The recovery from the 2021 ACL injury has been a long road back for Bresee. The Clemson defensive lineman has struggled to show some of the same explosiveness he did during his freshman season. The durability concerns are a major red flag for a player of his caliber. As a dynasty manager, it’s extremely frustrating to have a player with so much upside but can be listed as questionable on a week-to-week basis.
I feel as long as he steadily progresses and doesn’t suffer a long-term injury, especially to his lower body, he will get back to being the same player. This is a young player who has been through a lot in his career already. Bresee has had to overcome physical and emotional trauma at such a young age. That, combined with the pressure of being a top recruit and playing at a high level for a team that’s expected to be a National Championship contender every year, can make or break you.
Playing With Leverage
This one seems to be the easiest to call out for prospects when you watch one of their ‘bad games.’ I saw this in the Florida State game, the worst-graded game of the season a 41.3 overall grade by pro football focus. Bresee had one of his worst performances and didn’t seem like himself in that game.

==================================================

(Study questions)
1. From the Bresee scouting text, print the passage from "I feel as long" to "or break you.".
2. Answer these questions from the Bresee scouting text:
(a) In what year did Bresee suffer his ACL injury?
(b) What two kinds of trauma has Bresee had to overcome?
(c) Which game was the worst-graded of the season?

(Data)
==================================================

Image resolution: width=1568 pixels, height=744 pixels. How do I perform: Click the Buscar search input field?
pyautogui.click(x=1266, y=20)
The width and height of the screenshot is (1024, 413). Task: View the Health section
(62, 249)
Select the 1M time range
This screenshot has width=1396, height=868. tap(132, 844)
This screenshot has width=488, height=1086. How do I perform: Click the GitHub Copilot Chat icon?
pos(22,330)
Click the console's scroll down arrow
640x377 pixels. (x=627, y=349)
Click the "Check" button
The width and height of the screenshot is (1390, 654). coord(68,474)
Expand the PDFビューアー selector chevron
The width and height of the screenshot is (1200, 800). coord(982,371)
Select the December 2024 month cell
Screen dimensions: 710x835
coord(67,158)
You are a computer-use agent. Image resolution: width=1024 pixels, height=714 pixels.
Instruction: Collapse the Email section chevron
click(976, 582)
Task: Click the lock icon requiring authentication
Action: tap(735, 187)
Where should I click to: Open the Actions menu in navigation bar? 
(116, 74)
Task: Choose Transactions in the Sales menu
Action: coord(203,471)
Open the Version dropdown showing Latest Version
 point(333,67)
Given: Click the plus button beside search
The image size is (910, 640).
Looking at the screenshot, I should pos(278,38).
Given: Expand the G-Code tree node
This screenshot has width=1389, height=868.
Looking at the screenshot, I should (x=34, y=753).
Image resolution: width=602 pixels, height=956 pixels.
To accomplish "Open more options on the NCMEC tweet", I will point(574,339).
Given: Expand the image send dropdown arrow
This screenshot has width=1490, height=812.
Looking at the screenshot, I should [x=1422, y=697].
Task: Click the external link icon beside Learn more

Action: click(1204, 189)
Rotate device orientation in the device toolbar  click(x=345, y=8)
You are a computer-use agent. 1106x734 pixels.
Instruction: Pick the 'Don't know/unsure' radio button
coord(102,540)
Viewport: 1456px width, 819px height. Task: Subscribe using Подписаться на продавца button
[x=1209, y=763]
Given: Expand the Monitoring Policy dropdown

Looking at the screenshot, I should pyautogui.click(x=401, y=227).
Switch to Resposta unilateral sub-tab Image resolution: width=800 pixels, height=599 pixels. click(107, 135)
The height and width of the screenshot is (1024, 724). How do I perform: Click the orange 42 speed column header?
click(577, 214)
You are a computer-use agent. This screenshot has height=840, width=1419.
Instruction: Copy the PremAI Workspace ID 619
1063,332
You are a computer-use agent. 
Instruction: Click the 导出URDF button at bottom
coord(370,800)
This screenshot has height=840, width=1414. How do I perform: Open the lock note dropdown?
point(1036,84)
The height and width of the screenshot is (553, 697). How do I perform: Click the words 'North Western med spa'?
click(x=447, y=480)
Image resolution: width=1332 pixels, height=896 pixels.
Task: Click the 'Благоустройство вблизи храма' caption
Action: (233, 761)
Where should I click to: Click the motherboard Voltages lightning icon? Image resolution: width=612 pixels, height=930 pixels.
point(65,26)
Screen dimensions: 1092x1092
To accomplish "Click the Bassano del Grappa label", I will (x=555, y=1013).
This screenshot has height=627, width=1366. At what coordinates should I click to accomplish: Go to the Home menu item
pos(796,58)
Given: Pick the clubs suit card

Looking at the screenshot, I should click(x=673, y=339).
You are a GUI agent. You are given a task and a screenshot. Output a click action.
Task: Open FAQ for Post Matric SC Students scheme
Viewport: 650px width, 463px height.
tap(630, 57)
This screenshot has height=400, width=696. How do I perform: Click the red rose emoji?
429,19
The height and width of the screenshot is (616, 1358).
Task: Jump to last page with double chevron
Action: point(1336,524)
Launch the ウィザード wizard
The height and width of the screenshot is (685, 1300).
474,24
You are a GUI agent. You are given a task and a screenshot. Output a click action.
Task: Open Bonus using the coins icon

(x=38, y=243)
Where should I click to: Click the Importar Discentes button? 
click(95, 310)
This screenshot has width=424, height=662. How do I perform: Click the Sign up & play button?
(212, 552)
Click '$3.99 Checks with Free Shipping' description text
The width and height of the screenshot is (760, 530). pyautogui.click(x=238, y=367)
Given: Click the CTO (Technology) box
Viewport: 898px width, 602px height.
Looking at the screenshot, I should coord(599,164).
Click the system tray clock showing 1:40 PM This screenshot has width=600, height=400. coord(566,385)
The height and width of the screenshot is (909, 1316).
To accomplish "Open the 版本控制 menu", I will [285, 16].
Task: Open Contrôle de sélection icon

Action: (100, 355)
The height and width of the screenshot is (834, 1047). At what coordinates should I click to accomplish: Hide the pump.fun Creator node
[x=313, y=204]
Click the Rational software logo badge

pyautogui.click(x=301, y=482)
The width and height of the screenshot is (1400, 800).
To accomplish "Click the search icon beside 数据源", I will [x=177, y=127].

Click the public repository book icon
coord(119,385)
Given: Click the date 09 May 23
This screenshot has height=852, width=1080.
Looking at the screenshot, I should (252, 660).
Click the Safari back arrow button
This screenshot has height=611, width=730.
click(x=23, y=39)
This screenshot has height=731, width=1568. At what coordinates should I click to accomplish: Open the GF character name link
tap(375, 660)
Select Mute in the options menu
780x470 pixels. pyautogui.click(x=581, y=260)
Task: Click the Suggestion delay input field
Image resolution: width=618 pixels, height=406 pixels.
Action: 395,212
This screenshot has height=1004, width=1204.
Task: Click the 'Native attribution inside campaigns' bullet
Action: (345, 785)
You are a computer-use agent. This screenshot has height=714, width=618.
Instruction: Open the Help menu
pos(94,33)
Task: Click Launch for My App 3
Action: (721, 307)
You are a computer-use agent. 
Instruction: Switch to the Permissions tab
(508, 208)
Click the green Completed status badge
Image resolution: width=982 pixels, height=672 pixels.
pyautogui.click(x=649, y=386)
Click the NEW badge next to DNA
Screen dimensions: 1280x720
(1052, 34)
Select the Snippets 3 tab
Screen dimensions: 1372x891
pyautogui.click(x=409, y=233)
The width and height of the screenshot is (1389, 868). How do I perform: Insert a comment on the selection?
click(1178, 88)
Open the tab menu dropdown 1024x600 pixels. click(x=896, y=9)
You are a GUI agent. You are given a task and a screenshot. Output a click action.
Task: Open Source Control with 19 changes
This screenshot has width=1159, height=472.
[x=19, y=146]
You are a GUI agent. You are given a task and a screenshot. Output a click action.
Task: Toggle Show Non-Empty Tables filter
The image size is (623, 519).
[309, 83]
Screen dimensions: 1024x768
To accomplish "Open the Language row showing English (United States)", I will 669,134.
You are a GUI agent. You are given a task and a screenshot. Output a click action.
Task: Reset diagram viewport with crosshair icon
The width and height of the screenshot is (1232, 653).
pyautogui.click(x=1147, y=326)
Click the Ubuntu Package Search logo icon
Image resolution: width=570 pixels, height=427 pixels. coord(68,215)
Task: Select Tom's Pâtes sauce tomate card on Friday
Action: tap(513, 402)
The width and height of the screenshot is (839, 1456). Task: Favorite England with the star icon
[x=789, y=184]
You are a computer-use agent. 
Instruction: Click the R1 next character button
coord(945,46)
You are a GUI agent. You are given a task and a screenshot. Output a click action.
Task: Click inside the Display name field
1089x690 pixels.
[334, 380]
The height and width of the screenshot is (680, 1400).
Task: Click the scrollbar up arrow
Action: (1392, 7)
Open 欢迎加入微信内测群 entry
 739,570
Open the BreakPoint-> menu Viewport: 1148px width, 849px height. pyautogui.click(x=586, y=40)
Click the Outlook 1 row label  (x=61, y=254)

==================================================

(Answers per task)
1.
I feel as long as he steadily progresses and doesn’t suffer a long-term injury, especially to his lower body, he will get back to being the same player. This is a young player who has been through a lot in his career already. Bresee has had to overcome physical and emotional trauma at such a young age. That, combined with the pressure of being a top recruit and playing at a high level for a team that’s expected to be a National Championship contender every year, can make or break you.

2.
(a) 2021
(b) Physical and emotional trauma
(c) The Florida State game